Пока чаще всего такую миссию берут на себя в частном порядке сами больные и врачи. Ольга Бережная, например, создала аккаунт в Instagram, где развенчивает мифы о туберкулезе и отвечает на популярные вопросы. Сами пациенты нередко создают чаты в социальных сетях, чтобы поддерживать друг друга. Но широкого охвата это пока не обеспечивает.
Необходимость внести свой вклад в освещение темы туберкулеза ощутила во время лечения и Полина Синяткина. Информационный вакуум, который образовался тогда вокруг девушки, стал отличной средой для распространения страхов и мифов.
К счастью, рядом с девушкой были близкие люди, которые, несмотря ни на что, ее поддерживали. Но Полина много раз становилась свидетелем проявлений стигмы. Пациенты старались скрыть свой диагноз.

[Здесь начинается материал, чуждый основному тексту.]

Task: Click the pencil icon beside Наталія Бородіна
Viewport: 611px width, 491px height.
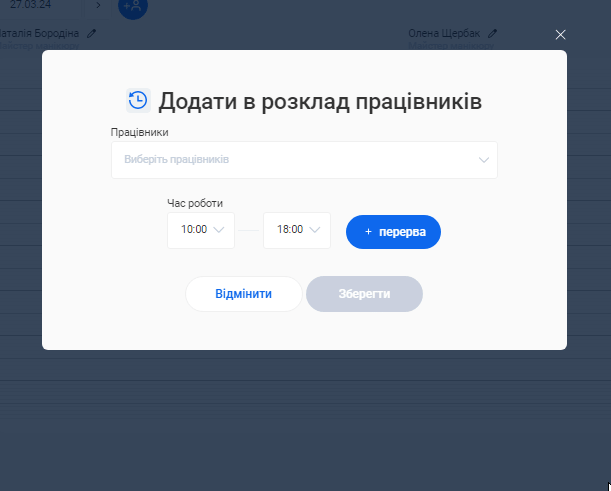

Им проще было сказать, что у них воспаление легких и даже рак, но ни в коем случае не туберкулез. По мере того как художница шла на поправку, эта ситуация волновала ее всё больше.
Полина Синяткина, Москва:
Тогда было решено организовать выставку. Это вызвало настоящий информационный взрыв. Как говорит Полина, ее случай — исключение. Ей туберкулез только помог в работе — она наконец-то нашла свое дело. Стала разговаривать о болезни на языке искусства.